City folk beware! Puncturing myth of rural bliss with a pitchfork

OPINION : Summer is a time to leave the city and explore the unexpected pleasures of the Irish countryside.

OPINION: Summer is a time to leave the city and explore the unexpected pleasures of the Irish countryside.

AT THIS time of year - the monsoon season - many Irish city dwellers make their annual visit to the countryside. And they frequently return, vowing: "Never, ever again". You see, they go with such utterly unrealistic expectations. "Ah!" they think, "won't it be grand? Waking up to the sound of the cock crowing and the donkey braying. The smell of an old-fashioned fry on the hob. And the enticing prospect of long, healthy walks in the great outdoors."

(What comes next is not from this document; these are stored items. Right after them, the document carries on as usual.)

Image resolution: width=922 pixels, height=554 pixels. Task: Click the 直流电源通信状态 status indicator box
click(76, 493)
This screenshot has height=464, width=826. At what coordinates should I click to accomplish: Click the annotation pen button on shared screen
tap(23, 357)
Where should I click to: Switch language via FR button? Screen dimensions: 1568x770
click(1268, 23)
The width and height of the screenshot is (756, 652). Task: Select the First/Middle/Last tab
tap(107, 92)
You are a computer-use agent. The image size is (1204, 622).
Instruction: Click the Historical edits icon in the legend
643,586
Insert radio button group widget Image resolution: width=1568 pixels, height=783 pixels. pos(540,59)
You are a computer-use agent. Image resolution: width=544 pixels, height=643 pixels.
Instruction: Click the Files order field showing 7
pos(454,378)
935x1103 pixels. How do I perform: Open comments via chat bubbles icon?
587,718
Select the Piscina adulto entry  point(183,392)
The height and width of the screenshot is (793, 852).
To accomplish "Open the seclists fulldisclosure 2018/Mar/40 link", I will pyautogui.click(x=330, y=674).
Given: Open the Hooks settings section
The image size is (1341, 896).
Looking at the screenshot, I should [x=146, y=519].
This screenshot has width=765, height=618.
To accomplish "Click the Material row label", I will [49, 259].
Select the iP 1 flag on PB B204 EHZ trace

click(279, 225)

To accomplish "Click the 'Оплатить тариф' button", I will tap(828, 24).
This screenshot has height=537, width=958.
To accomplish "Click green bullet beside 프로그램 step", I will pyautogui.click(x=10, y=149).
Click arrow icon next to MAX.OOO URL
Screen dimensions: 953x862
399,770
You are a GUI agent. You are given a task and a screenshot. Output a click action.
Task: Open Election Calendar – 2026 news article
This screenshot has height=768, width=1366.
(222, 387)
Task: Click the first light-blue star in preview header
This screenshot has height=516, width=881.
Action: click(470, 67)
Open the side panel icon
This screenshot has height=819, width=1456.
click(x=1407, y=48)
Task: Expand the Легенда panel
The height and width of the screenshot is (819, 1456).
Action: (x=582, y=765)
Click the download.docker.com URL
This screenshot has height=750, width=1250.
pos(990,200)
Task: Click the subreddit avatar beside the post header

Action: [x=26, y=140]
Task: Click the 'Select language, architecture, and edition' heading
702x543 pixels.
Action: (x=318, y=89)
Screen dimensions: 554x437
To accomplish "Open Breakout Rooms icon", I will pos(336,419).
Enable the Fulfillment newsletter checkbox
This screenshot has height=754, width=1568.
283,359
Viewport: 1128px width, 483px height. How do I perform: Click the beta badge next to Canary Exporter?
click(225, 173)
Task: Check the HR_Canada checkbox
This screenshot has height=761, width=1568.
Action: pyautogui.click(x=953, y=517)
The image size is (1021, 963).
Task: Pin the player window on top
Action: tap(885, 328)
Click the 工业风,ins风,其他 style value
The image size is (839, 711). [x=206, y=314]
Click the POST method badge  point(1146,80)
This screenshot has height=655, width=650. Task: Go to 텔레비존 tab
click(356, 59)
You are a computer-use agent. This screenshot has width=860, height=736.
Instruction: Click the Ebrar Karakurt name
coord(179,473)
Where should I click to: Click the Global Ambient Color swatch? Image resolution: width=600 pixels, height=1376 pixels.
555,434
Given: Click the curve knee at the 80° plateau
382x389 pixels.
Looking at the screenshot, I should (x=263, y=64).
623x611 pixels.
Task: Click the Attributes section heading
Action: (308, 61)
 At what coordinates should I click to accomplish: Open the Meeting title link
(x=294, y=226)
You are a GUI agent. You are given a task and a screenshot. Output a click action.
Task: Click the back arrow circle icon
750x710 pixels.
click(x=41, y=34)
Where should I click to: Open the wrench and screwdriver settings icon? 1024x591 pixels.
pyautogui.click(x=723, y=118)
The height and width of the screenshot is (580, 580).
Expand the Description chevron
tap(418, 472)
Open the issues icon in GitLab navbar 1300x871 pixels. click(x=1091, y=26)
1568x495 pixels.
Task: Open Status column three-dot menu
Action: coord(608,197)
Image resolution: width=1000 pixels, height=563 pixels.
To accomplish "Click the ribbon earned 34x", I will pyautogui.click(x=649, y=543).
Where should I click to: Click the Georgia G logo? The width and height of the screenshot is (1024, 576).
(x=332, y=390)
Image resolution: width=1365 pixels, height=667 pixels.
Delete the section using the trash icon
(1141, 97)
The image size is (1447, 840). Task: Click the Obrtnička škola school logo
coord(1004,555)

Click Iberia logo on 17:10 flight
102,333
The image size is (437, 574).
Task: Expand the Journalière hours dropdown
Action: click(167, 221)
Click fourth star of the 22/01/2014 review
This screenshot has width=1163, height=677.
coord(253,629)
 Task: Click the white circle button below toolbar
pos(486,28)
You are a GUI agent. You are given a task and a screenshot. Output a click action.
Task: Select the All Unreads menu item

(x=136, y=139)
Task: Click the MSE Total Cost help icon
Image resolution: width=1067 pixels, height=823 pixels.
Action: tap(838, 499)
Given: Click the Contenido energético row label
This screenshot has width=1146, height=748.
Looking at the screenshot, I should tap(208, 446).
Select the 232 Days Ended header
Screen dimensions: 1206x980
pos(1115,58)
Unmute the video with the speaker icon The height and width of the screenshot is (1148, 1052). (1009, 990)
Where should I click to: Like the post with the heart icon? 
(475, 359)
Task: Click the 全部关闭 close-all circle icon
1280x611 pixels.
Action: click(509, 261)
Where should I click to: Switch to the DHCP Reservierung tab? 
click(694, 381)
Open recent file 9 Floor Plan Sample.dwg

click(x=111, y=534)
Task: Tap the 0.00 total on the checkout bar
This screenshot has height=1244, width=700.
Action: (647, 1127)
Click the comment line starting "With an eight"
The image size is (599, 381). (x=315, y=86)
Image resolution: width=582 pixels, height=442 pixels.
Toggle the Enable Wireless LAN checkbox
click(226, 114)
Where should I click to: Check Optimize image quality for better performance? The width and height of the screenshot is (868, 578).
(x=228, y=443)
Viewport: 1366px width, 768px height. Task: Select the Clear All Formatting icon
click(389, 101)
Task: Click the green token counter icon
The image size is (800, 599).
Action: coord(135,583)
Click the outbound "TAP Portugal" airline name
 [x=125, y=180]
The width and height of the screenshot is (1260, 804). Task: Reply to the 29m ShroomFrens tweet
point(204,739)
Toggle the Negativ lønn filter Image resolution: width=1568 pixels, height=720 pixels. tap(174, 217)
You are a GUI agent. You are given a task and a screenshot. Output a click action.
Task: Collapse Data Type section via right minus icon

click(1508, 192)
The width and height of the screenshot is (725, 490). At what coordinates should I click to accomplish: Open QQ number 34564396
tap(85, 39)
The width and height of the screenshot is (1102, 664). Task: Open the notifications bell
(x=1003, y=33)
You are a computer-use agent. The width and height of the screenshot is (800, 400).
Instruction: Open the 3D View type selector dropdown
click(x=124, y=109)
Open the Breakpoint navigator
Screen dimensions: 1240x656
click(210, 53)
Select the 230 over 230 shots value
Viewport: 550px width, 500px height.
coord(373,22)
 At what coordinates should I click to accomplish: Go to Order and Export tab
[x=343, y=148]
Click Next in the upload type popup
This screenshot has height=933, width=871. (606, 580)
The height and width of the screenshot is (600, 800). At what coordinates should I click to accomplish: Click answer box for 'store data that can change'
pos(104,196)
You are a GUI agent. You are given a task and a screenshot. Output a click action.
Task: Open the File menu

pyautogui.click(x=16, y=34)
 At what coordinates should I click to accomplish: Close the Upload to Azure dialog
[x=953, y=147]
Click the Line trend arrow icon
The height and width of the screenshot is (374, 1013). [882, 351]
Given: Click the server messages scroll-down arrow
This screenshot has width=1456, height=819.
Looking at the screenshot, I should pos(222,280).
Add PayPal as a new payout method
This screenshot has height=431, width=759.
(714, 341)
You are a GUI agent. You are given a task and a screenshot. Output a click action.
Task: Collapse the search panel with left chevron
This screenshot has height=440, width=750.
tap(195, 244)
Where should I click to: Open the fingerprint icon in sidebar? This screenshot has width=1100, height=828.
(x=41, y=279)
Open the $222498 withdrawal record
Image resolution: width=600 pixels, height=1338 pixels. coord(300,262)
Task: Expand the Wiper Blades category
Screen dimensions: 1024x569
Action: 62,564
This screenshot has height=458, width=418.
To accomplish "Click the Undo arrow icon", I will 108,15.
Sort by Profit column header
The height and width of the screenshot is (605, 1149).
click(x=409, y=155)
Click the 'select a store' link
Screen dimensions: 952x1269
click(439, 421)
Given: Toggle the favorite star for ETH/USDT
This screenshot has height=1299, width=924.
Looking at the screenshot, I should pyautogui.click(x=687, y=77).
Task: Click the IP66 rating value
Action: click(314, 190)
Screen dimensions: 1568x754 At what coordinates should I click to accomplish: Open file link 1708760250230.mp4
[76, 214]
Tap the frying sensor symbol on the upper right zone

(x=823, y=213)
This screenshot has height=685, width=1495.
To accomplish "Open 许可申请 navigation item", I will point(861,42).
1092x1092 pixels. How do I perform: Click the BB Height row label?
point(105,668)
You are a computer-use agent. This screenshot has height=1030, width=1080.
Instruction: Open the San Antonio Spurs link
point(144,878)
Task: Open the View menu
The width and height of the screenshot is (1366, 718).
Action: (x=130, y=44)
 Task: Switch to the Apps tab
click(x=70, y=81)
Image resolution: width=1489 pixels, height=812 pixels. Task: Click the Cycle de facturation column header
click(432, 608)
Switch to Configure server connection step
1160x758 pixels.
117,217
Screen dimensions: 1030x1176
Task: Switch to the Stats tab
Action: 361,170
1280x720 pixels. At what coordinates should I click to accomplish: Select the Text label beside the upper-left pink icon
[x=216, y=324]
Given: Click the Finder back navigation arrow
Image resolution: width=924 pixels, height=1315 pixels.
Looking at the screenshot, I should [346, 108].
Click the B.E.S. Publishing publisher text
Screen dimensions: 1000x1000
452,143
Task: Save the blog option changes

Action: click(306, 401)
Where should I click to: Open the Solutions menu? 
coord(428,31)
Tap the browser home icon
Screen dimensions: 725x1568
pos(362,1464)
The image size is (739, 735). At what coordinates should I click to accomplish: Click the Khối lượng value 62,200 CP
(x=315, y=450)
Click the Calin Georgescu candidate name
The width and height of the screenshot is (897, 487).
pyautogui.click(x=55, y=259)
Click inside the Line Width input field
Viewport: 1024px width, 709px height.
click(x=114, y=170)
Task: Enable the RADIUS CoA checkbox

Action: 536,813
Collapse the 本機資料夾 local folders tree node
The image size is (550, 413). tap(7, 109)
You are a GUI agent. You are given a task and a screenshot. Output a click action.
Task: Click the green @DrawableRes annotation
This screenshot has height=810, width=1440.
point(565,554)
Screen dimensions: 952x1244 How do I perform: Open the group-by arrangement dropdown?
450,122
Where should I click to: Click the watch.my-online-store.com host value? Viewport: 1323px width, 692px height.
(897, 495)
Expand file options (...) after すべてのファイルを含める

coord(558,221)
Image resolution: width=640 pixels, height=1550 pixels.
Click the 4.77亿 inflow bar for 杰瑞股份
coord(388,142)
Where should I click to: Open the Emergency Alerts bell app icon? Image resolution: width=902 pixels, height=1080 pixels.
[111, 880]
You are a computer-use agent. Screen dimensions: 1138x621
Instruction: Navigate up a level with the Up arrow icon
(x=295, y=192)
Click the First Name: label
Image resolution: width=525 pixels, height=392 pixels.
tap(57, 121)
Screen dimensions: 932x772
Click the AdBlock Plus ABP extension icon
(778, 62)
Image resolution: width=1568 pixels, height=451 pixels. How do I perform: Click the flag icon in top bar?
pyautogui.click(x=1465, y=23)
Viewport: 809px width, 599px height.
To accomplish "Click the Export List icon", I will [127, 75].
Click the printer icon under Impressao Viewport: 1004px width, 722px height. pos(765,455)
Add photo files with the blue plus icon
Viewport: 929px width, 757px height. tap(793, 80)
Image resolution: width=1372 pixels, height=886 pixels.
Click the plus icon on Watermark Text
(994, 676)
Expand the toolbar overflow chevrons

Oh, they'll wake up early all right. At about 2am to the sound of jarred lads kicking the lard out of one another outside the village pub followed by the va-va-voom of cocaine-fuelled boyracing. And enjoy a "Jumbo Breakfast Roll" from the petrol station's "hot deli". And discover that access to the fields is blocked by big signs proclaiming: "Poison Laid" and "Beware of Bull". You can't walk in the country! Footpaths stop at the edge of villages and the narrow roads are as dangerous as Monaco during the grand prix - so if you're fond of walking you'd be far better off, and safer, sticking to Dún Laoghaire pier.

Blame the bookshops - which are chock-full of bestselling accounts depicting rural bliss. Ever since the saccharine A Year in Provence, there's been a torrent of escapist sludge. Recent random examples include: A Table in the Tarn: Living, Eating and Cooking in South-west Franceand Sweet Honey, Bitter Lemons: Travels in Sicily on a Vespa. There's a clue there. After all, you never see books called: A Year in the Golden Vale; or Drumlin Dumplings: Memories of a Cavan Kitchen; or, Toomevara Tales - Trysts in Tipperary.

READ MORE

Yet off people merrily go - down to Cashel or Callan, Tuam or Macroom - expecting what? Horny-handed peasants cultivating organic smallholdings? Atmospheric farmers' markets full of fresh local produce? Rosy-cheeked lassies herding free-range geese? Look, if you want to see the goose girl, go to the National Gallery. And where do you think farmers get their vegetables? From the freezer cabinet in Tesco, of course. And regional delicacies? They eat kebabs after closing time - just like in Dublin.

And think you'll find a traditional "public house" with a Pegeen Mike barmaid dispensing large bottles of stout and a frisky Widow Quin lookalike giving you the come-on, and fiddlers in bawneen jumpers having a "seisiún", and old-timers with cloth caps dispensing Jackie Healy-Rae style nuggets of phlegmy wisdom from the high stools? Well, sorry. It's Sky Sports for the "footy", Slippery Nipple cocktail shots all round, poledancing in the Noreside Bar, an Ann Summers "naughty knickers" party for the girls in the Slievenamon Lounge and a charity hair and beard "shave-a-thon" in the Ballydung Arms to raise funds for the GAA club's new dressing-rooms.

Not everything has changed: "the 10 tinkers is camped in the east glen" and "the harvest boys with their tongues red for drink" haven't gone away, you know. Christy Mahon is still acting the playboy and has taken up with a Latvian girl from the check-out at Lidl. Oh, and "Old Mahon" is still around - though whether his head is bandaged from a belt of a hurley or the result of a drugs gang's drive-by shooting is not quite clear.

But if you do go, at least talk to the locals. No visit to rural Ireland is complete without chatting to a farmer. He should be full of the joys of life now, shouldn't he? The hay saved and Mandelson bet. The weather is always a neutral topic, isn't it? "Lovely day!" you venture (if it's a - rare - dry day). "Ah, there's rain wanted badly," he'll reply.

Meet him a few days later - after downpours which could have quenched the fires in Sodom and Gomorrah - and you expect he'll be over the moon. "You got the rain you wanted, after." He'll look at you like you've got horns and say: "The harvest is ruined."

Of course, if you're in Co Monaghan you could try: "I hear there's gold in them thar hills" - but he might reach for a sprong.

If a farmer asks: "What do you do up in Dublin?" you must not reveal your occupation if you happen to be a civil servant. If you admit to this he will react by laughing like a hoarse hyena while slapping his thighs with the glee of a lederhosen-clad Tyrolian performing a Volkstanz. "Oh, be the hokey man," he'll say, "you have one cushy number all right!" And you will then discover that he believes "civil servants spend all day long sittin' on their backsides drinkin' tea and eatin' biscuits and draftin' forms to torment people with". Farmers, eh? They haven't a clue, have they?